AIM OF THE TASK: In the entries below, the line with "Refresh the website tree list" marks the start. Return it and every following line exactly, ending with the last.

TASK INPUT:
--- START ---
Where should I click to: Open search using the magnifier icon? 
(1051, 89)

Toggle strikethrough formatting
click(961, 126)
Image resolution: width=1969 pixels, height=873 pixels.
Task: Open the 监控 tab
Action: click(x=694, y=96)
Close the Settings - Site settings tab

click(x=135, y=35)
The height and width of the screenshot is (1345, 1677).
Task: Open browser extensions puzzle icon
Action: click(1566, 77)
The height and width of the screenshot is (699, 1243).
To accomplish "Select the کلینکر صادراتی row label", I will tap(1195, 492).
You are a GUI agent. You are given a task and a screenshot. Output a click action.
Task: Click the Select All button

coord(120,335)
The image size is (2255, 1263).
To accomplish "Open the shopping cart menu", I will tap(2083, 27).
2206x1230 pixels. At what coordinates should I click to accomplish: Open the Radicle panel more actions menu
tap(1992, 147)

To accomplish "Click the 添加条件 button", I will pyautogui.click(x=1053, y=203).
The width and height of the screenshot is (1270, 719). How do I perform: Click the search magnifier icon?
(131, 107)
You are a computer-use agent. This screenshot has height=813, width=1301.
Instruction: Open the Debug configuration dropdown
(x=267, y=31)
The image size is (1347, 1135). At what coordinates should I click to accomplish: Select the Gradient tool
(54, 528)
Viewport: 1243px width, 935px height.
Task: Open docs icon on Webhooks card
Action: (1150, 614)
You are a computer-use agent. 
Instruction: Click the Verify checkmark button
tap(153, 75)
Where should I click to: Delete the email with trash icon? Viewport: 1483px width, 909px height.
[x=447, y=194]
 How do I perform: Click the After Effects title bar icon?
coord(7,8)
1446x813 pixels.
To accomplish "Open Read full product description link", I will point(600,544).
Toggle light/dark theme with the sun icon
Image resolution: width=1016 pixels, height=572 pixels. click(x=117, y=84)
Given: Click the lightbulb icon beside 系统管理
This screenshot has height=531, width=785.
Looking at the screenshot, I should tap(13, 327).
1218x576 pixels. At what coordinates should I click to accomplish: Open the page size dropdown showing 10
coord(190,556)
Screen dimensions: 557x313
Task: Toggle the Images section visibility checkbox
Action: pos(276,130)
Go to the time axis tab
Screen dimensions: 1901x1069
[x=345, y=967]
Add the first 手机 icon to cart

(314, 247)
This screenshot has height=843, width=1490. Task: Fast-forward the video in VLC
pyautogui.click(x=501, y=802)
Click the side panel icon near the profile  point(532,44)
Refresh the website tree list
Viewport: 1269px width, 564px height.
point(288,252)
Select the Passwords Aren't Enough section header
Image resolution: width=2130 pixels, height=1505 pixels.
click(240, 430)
--- END ---
WRITTEN RESPONSE:
Refresh the website tree list
Viewport: 1269px width, 564px height.
point(288,252)
Select the Passwords Aren't Enough section header
Image resolution: width=2130 pixels, height=1505 pixels.
click(240, 430)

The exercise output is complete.